**Source excerpt**
━━━━━━━━━━━━━━━━

Previous to the 2014 final decision, the EEOC on the July 26, 2013 appeal writes:
“[W]e determined that Complainant’s claim involved an allegation of hostile work environment that occurred during the course of Complainant’s detail to the Department of Justice, Federal Bureau of Investigations (FBI). We found that the Agency, as Complainant’s employer, and the FBI could potentially be liable for the alleged hostile work environment. Our previous decision determined that while the Agency issued a decision concluding that there was no basis for holding it liable for the alleged hostile work environment, the FBI failed to issue an independent final decision or join in the State Department’s final decision. In that regard, the previous decision vacated the Agency’s decision and joined the FBI as a party to the case. The complaint was remanded to both agencies for further processing and they were ordered to issue a joint final decision addressing the issue of their respective liability for the discriminatory hostile work environment. The record indicates that despite the Order, the agencies issued two separate decisions addressing their positions.”
According to the EEOC, the State Department’s September 30, 2013 final decision, determined that the DS Agent-complainant was “subjected to hostile working conditions which occurred on FBI premises by FBI personnel” and, therefore, it was not liable for the conduct of FBI employees. Moreover, the State Department contended that its “management officials took prompt action to protect Complaint from the harassing behavior of the FBI employees.” The Agency also emphasized in its decision that Complainant did not claim that any Agency official from the Department of State took any adverse or retaliatory action against him. The State Department concluded that there was no basis for imputing liability to the Agency.
In its July 22, 2014 final decision, the EEOC affirmed the State Department’s decision saying, “Based on a thorough review of the record and the contentions on appeal, including those not specifically addressed herein, we AFFIRM the final agency decision.”
Here are the facts from the EEOC case file:
At the time of events giving rise to this complaint, Complainant worked as a Special Agent at the Agency’s Diplomatic Security Section facility in Miami, Florida.

━━━━━━━━━━━━━━━━

**Tasks to perform**
a - In the EEOC excerpt, where did the State Department's September 30, 2013 final decision say the hostile working conditions took place?
b - Pick up the EEOC excerpt after its final sentence and continue it.
The data that follows has no connection to the EEOC excerpt.

**Extracted data**
━━━━━━━━━━━━━━━━

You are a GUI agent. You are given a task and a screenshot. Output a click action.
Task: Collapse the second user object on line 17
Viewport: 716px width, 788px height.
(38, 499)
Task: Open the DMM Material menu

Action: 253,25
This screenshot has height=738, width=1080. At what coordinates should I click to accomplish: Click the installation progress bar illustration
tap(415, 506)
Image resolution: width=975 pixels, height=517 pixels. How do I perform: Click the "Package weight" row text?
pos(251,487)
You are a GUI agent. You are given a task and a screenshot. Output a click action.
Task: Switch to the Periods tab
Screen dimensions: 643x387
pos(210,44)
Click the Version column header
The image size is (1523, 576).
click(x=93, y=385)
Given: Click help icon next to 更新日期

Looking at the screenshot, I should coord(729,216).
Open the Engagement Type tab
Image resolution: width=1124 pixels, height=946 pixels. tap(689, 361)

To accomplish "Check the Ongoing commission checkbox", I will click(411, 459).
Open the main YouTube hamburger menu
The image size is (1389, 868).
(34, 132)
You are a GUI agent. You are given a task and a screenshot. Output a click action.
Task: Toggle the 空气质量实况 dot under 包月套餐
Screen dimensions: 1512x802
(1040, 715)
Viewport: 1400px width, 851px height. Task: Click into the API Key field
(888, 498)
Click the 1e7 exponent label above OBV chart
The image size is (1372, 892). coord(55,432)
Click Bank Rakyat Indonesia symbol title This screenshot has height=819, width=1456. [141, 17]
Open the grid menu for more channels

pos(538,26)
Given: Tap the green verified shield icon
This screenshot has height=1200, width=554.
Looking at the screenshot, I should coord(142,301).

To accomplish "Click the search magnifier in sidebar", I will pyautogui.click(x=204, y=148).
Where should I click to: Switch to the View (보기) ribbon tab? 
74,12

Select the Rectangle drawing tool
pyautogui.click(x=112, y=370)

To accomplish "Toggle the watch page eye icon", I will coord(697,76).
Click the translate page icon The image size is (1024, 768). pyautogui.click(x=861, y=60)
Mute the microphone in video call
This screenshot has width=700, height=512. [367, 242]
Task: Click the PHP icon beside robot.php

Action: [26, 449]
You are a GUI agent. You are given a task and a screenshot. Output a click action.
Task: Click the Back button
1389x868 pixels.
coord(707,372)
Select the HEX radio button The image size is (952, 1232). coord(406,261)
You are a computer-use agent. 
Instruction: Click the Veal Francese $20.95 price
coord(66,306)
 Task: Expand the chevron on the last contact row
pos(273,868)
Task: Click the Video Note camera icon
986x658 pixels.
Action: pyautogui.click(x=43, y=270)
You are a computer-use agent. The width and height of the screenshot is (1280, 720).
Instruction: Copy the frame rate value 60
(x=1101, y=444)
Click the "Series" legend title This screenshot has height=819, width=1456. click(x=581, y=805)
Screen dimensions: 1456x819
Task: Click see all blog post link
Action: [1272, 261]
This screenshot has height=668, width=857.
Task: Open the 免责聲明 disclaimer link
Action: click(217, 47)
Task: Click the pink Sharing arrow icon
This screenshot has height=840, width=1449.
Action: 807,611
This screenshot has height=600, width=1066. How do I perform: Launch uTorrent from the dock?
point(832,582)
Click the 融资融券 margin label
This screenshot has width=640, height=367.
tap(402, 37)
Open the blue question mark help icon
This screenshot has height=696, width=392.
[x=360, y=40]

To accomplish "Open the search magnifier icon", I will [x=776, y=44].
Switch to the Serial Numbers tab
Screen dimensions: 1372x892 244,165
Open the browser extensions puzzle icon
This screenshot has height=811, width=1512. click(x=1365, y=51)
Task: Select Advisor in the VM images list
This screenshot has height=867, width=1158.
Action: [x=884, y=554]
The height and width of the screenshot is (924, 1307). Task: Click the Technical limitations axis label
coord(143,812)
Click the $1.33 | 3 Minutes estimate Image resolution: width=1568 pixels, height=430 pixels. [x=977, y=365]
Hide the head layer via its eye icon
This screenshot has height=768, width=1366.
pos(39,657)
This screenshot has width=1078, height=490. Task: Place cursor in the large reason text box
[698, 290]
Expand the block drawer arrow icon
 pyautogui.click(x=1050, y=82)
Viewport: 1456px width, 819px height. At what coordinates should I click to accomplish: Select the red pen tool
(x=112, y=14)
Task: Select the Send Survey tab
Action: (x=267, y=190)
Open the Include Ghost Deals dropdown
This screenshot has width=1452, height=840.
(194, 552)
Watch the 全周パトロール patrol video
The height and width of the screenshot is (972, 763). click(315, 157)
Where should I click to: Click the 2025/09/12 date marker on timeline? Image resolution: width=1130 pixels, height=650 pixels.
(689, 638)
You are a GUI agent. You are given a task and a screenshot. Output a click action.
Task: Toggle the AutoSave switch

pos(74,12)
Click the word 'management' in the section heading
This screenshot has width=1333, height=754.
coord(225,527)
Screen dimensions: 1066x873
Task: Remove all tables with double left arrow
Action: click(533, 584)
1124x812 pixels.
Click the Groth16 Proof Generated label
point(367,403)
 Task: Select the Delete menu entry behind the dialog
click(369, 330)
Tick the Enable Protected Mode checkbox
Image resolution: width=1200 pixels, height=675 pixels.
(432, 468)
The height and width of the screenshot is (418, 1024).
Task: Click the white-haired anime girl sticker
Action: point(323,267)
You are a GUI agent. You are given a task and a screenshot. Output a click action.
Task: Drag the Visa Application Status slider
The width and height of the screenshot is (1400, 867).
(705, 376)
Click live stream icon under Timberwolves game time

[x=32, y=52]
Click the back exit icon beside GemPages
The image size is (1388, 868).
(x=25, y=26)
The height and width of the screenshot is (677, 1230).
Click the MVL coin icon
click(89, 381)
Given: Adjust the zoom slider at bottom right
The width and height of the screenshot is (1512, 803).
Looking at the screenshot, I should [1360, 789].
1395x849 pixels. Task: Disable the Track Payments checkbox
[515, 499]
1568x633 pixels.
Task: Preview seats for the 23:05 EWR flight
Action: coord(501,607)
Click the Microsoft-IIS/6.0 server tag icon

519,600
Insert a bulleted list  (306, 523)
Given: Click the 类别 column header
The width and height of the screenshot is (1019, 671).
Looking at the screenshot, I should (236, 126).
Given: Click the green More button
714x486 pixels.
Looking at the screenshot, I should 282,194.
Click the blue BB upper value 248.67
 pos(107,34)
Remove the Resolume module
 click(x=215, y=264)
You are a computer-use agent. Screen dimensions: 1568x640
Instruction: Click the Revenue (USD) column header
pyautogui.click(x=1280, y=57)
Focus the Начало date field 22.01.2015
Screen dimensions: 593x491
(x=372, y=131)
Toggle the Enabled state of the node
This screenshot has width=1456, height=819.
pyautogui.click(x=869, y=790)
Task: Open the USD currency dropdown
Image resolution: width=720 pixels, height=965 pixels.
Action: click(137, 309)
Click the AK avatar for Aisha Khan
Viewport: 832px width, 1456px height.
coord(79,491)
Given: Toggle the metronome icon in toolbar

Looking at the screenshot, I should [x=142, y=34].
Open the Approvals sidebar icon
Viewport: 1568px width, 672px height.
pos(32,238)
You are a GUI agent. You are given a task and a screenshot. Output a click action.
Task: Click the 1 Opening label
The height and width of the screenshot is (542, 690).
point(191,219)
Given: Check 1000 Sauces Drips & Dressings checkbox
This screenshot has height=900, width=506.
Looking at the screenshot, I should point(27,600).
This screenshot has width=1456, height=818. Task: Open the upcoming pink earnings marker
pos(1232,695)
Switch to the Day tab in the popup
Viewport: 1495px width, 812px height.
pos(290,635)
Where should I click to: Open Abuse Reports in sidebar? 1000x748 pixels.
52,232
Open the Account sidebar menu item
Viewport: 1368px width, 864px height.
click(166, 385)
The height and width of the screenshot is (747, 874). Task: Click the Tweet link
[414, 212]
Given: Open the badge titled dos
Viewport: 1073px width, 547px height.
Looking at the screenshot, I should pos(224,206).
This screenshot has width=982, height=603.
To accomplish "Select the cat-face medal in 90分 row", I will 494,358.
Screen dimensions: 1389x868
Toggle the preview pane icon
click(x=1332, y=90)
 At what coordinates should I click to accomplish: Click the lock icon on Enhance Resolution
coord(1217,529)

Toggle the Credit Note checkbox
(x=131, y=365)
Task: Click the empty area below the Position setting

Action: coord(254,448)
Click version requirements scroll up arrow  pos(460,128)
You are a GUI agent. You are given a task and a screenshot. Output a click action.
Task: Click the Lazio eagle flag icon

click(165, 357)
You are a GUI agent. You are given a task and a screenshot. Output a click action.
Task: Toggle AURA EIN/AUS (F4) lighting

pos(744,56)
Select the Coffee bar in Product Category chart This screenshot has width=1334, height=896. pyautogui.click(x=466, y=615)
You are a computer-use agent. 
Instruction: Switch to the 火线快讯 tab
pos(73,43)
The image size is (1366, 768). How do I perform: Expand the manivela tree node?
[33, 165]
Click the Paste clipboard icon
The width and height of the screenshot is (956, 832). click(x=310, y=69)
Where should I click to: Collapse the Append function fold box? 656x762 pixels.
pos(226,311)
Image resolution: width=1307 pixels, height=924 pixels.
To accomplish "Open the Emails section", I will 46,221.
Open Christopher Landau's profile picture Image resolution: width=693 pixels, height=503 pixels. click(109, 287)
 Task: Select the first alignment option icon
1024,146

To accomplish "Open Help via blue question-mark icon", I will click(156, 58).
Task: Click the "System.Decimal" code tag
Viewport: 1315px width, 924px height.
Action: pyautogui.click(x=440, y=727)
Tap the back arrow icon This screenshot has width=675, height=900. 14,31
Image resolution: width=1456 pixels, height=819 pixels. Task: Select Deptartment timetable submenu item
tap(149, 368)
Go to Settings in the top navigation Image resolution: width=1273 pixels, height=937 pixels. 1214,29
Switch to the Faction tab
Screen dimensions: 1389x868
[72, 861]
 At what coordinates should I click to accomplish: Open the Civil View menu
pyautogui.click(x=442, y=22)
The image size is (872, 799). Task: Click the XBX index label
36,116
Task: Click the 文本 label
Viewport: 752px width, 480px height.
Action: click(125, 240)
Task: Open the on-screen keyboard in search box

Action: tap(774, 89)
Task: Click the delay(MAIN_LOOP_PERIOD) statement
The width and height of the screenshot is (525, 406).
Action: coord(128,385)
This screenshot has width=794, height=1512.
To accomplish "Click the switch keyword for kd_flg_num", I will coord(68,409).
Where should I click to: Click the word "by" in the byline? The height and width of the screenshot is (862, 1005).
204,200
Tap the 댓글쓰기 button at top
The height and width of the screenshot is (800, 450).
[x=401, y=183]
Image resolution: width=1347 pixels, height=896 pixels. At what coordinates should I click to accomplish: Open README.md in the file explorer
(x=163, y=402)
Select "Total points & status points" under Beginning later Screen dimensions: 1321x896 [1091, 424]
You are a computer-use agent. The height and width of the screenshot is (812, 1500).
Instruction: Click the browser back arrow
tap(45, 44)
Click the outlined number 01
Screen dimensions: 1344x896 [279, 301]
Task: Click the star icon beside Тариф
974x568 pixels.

━━━━━━━━━━━━━━━━

**The results**
a - On FBI premises, by FBI personnel.

b -
On October 26, 2009, Complainant filed an EEO complaint alleging that the Agency discriminated against him on the bases of race (African-American) and reprisal for prior protected EEO activity under Title VII of the Civil Rights Act of 1964 when he was subjected to a hostile work environment from 2008 to July 2009 characterized by, but not limited to, threatening, offensive and hostile acts, derogatory comments and racially inflammatory statements.
The evidence gathered during the investigation2 of this matter indicates that, in September 2007, Complainant began an assignment with the FBI’s Joint Terrorism Task Force (JTTF) based in Tampa, Florida. Complainant was the only State Department employee on the JTTF, which was mostly comprised of other special agents employed by the FBI. Complainant was assigned to a 15-member JTTF squad that worked in an office with opened, modular cubicles.
There is little dispute between Complainant and both agencies over the facts of this case. The parties agree that in the spring of 2008, a noose was hung over the dividing wall of Complainant’s cubicle. According to Complainant, at the time, he did not consider the presence of the noose to be a personal attack, but as an African American believed the action was highly offensive. When Complainant discovered that a particular FBI agent (Agent F) (white male) was responsible for hanging the noose, Complainant spoke to him about it and Mr. F apologized for the incident and took the noose down. Complainant did not complain to any Agency or FBI official about this incident at the time, as he believed that the matter had been handled after he spoke directly to Agent F about it.
However, in the fall of 2008, conversations in the office about the upcoming presidential election began to get “heated” and specific comments were made by Agent F and two other named individuals, Agent O and Air Marshall B (both white males), that Complainant perceived as racially motivated against then-presidential candidate Barack Obama. According Complainant, these individuals made offensive remarks such as “we can’t let some Muslim motherfucker take office” and “when I see someone with an Obama bumper sticker I speed up to see who the fuck is driving the car.” He also said the named individuals commented that they “should put Obama bumper stickers on [their] car and go raise some hell.” According to Complainant, such inflammatory statements were not made about the white presidential candidate. Complainant also alleged that the “n-word” was used in referring to candidate Obama. Initially, Complainant indicates that he tried not take these comments personally and to remain calm. However, he contends that, later, the comments began to affect his working environment negatively and made him feel uncomfortable because the individuals making the statements were the same individuals that Complainant had to rely on to perform his job and for his personal safety. Complainant asserts that he began to perceive hatred from his co-workers against African-Americans based on these comments. He began to wonder how his co-workers felt about him.
In October 2008, another noose was hung over the cubicle adjacent to his cubicle. A Halloween mask was placed in the noose to resemble a hanging. According to Complainant, he observed the other agents laughing about the noose. After this second noose incident, Complainant reported the conduct to his first and second line supervisors at the Agency (State) and to the individual who supervised the FBI Agents on the JTTF. According to statements from Complainant’s supervisors at the State Department, the FBI management assured them that the matter would be investigated by the FBI’s Office of the Inspector General (OIG), and that the responsible FBI agents would be assigned to other squads and away from Complainant.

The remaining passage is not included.